From the HBD Archive
From: holos0!lbr@gatech.edu
Subject: Bud Bashing (was Reinheitsgebot)
Date: 1989-05-23 18:36:49 GMT

In #154 florianb%tekred.cna.tek.com@RELAY.CS.NET writes:
> I believe more important than the ingredients are the contents of
> the brewing water and the brewing process. I hold that one reason
> why American beers are so awful is that strict attention is not
> paid to the proper temperature processes during the brewing.
> This leads to nasties developed in the fermentation that come back
> to haunt you after drinking.

When I first started homebrewing, in 1979, there was a lot of Bud-bashing
in homebrewing circles.
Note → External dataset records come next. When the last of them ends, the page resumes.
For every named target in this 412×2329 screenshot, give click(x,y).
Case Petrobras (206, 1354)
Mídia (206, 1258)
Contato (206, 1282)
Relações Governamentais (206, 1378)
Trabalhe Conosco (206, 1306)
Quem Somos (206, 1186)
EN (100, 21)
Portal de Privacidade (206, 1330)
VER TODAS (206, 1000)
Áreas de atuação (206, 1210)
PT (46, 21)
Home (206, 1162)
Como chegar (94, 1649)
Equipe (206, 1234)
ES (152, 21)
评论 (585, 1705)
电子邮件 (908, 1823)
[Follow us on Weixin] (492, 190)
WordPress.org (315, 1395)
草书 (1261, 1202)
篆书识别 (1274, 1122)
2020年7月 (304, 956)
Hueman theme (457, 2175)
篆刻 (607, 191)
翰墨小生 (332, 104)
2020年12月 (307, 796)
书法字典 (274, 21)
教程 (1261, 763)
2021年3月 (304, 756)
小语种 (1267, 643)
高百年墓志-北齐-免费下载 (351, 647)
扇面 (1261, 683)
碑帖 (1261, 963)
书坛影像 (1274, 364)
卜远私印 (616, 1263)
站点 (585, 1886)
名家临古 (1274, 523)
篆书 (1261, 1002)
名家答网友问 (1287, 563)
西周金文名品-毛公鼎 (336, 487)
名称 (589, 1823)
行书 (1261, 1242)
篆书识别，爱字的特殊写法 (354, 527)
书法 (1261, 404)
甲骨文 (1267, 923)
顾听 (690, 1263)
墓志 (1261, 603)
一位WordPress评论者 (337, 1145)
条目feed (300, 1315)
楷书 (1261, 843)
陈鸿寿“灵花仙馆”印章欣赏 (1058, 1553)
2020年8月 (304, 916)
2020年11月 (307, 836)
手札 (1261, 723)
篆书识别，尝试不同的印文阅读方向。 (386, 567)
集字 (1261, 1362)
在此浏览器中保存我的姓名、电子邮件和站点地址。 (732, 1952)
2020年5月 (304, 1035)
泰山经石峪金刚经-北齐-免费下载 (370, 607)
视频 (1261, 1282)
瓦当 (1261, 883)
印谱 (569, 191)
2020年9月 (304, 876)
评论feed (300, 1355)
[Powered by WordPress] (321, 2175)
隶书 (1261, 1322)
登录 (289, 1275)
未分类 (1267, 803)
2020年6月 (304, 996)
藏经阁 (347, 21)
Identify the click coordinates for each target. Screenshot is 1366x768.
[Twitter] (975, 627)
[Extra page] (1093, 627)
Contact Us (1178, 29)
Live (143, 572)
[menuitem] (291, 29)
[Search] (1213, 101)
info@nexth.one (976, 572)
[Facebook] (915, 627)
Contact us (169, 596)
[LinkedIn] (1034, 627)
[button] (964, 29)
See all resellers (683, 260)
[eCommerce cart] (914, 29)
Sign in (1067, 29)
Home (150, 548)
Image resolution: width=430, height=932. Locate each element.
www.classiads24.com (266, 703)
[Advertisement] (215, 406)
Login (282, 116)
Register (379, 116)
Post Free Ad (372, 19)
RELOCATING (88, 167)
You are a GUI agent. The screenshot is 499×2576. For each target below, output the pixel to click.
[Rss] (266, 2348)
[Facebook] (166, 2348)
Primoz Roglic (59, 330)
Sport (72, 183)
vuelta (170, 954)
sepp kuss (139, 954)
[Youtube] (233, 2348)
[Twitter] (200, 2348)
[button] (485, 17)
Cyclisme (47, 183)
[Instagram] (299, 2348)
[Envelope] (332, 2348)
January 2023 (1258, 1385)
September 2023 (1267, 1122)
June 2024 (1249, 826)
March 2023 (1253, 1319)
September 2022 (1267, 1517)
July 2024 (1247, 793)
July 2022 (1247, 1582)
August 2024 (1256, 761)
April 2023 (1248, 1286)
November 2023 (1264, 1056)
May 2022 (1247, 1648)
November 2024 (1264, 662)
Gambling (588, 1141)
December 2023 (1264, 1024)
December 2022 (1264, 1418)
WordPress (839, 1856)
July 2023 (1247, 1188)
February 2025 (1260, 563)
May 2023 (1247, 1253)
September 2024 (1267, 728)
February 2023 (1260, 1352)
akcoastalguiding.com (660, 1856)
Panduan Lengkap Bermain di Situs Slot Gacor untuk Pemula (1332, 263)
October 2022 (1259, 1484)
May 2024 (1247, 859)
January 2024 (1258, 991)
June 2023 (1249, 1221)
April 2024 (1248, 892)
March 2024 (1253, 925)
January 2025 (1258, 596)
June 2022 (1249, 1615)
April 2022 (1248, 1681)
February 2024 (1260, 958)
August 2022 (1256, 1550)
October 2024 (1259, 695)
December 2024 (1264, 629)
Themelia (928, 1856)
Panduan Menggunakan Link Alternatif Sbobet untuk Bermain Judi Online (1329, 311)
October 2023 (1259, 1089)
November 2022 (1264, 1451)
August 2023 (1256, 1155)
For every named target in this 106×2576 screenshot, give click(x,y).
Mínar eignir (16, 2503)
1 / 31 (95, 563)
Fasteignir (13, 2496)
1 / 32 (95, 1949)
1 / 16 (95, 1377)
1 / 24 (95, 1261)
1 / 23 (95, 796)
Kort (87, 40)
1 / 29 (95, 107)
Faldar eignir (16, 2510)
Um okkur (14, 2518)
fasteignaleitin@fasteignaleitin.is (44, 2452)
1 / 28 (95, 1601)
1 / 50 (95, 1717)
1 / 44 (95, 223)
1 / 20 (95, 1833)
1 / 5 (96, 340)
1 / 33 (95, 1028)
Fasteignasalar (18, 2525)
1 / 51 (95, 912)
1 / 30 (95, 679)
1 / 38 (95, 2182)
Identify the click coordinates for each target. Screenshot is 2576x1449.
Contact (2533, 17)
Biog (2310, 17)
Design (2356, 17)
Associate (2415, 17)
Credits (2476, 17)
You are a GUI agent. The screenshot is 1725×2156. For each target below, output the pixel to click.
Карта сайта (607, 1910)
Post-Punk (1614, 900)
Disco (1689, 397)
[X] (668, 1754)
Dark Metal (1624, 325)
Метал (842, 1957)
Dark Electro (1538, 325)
Many folks claimed that on your first try
you could make beer superior to Bud or Coors using malt syrup, lots
of added sugar, dried ale yeast, no water analysis, boiling only part
of the wort, high fermenation temperatures, and little temperature control.
There was lots of talk about how awful commercial American beers were.
Worst of all, the occasional (or not-too-occasional) batch of bad homebrew
was referred to as "tasting like Budweiser." Yeah, right. You don't hear
much of this silly macho talk any more, thank God.

If you don't like Budweiser, it means you don't like its *style*.
A-B has far better control over their beer than any homebrewer could
ever have. Do you have a microbiology laboratory? Exact control over
mash temperatures? Detailed analysis of every ingredient? The
ability to test hop acids yourself? Do you really believe that the
major American breweries risk their multi-billion dollar businesses
by using insufficient temperature control at any stage?

American breweries do, in general, ferment at higher temperatures than
the Germans--54 degrees instead of 48, say. They also use different
yeasts and far different ingredients. This adds up to radically different
beer. But to claim that A-B doesn't pay attention to *any* aspect of
brewing is laughable.

A homebrewer can beat A-B for beer style any day. All you have to do
is get some good malt and hops and not be afraid to use them. You can
even beat good imported beer (with considerable effort) because of
your freshness. But nearly all homebrew has minor flaws that would be
unacceptable to a brewery: diacytal, oxidation, haze, etc. Those of us
trying to rid ourselves of the last of these problems still can't
make beer with brewery-like consistency, though I don't care if there
are minor differences from batch to batch.

And now for legitimate A-B bashing. Who the hell wants a beer with
"no aftertaste"? What kind of sicko would come up with such a thing?
What's next--Carbernet Sauvignon with no aftertaste?